The following example shows how to run a walk forward in parallel. By reusing the same logger instance, all results will be stored in a single logger instance and can be easily compared afterwards. Also, the feed can be shared across jobs, resulting in lower memory consumption.

val timeframe = feed.timeframe
val mrj = MultiRunJournal { MemoryJournal(AccountMetric()) }
val jobs = ParallelJobs()

for (period in timeframe.split(2.years)) {
    jobs.add {
        // Give the run a unique identifiable name
        runAsync(feed, EMACrossover(), mrj.getJournal(), timeframe = period)
    }
}

// Wait until all the jobs are finished
jobs.joinAllBlocking()

// If you are in Jupyter Notebook, you can easily plot a metric for all the runs
val equity = mrj.getMetric("account.equity")
TimeSeriesChart(equity)

Pinpointing issues

It isn’t always easy to find out why a run isn’t behaving as expected. One way to pinpoint where the actual issue is located is to enable extra metrics recording.

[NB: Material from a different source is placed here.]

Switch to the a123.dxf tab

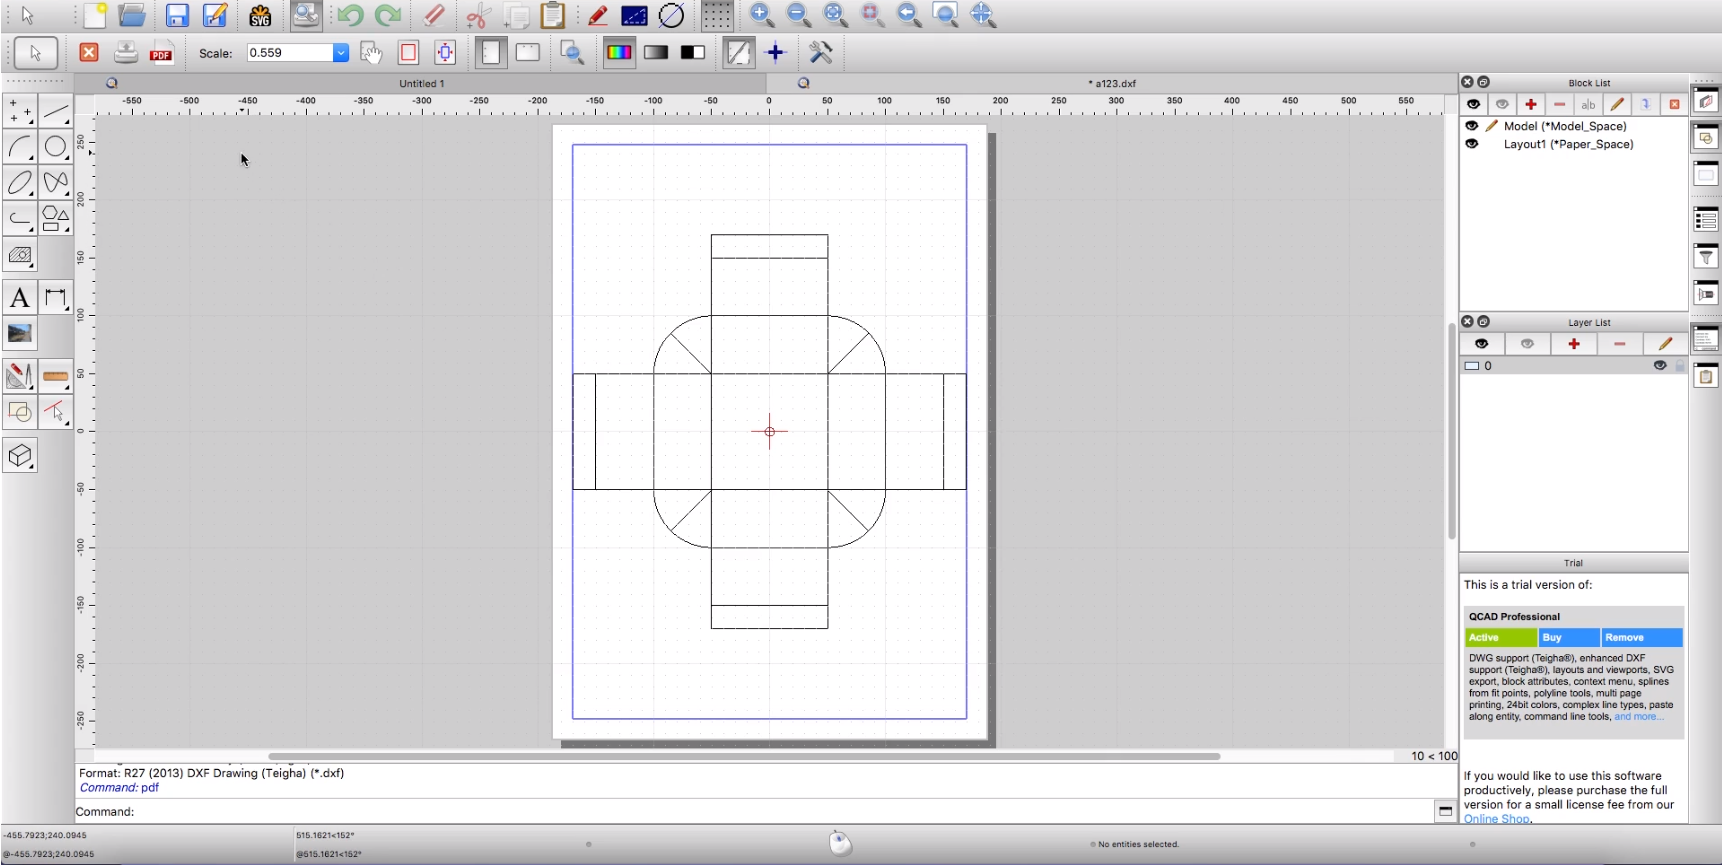[1114, 84]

The Trader is a place where made decisions can sometime not be that obvious, and additional metrics can help:

val strategy = EMACrossover()
run(feed, EMACrossover())

This will tell you for each step, how many actions, signals and orders there were and enables you to draw some conclusions:

Metric Observation Possible problem

policy.actions

always 0

The feed isn’t generating actions. For example, when using a LiveFeed outside trading hours.

policy.signals

always 0

The strategy isn’t generating signals.

policy.orders

always 0

The policy isn’t generating orders. For example, you don’t have enough buying power to buy a single BitCoin and didn’t enable fractional orders.